The Global Gap in Access

This is why my memory of those children in Nigerian prayer camps stays with me.

Children in the United States have access to:

  • Applied Behavior Analysis (ABA)

  • Speech therapy

  • Occupational therapy

  • Psychiatric services

The children I saw in Nigeria had none of this.

Opportunities for therapy, intervention, and education are often inaccessible to low‑income families across Africa. Instead, many children are ostracized, misdiagnosed, or left in spiritual camps where their humanity is stripped in the name of deliverance.

This is not just a tragedy of health—it’s a tragedy of human rights, education, and awareness.

Many challenging behaviors stem from communication barriers, not defiance. So many special needs children in low‑income communities, especially in Africa, are never given an opportunity for self actualization.

This is the critical difference between high‑income settings and resource‑limited environments:

  • In well‑resourced systems, children with autism can achieve meaningful progress with early intervention.

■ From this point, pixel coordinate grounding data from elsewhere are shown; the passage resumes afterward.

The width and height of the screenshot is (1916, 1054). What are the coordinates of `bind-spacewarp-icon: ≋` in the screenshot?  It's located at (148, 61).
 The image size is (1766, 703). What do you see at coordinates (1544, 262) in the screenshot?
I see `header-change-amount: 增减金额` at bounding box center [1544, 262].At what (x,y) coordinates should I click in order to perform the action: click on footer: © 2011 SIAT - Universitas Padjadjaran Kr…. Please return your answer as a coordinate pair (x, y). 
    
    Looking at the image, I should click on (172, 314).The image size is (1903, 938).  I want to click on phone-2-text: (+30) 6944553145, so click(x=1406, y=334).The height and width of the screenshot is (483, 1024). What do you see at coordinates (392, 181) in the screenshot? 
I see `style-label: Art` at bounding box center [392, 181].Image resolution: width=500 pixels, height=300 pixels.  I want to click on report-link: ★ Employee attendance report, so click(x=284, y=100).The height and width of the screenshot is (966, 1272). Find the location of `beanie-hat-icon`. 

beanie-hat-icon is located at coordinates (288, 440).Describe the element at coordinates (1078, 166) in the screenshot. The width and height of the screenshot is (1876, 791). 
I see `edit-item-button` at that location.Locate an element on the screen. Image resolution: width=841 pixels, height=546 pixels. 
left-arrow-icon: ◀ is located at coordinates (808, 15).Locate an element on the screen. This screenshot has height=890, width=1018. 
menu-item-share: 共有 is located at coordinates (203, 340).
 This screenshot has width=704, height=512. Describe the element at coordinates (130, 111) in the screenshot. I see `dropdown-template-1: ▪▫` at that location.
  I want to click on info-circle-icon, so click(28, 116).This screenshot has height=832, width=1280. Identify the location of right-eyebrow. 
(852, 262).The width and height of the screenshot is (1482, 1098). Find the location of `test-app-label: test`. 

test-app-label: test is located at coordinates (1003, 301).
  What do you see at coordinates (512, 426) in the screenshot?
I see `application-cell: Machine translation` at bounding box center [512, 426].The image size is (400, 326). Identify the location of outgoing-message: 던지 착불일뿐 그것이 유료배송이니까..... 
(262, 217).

  • In low‑income settings, children often face stigma, isolation, or even abuse, despite having the same potential.


From Stigma to Science

We would never pray away a broken bone. Thus, recognizing mental illness as a medical condition rather than a spiritual affliction is the first step toward reform. By providing behavior therapy, speech therapy, and occupational therapy, we give children the tools to communicate, adapt, and thrive. We recommend a 3 prong approach, PTA: 

  • Policy: Governments and health systems must prioritize funding for early intervention programs

  • Training: Expanding the behavioral health workforce, including applied behavior analyst, speech language pathologists, and occupational therapists

  • Awareness: Public campaigns to reduce stigma and emphasize the science of mental health

Ziora Health’s Mission

Ziora in Igbo means to show the world and our mission is to show the world that mental health deserves the same dignity and economic investment as physical health conditions. We understand that stigma is rooted in lack of understanding and Ziora Health exists to bridge that gap. Through compassion, science, and reform we aim for Africans at home and in the diaspora to have access to mental health care that is culturally competent and evidence based. By connecting science, empathy, and reform, we move closer to a world where mental illness is not synonymous with madness.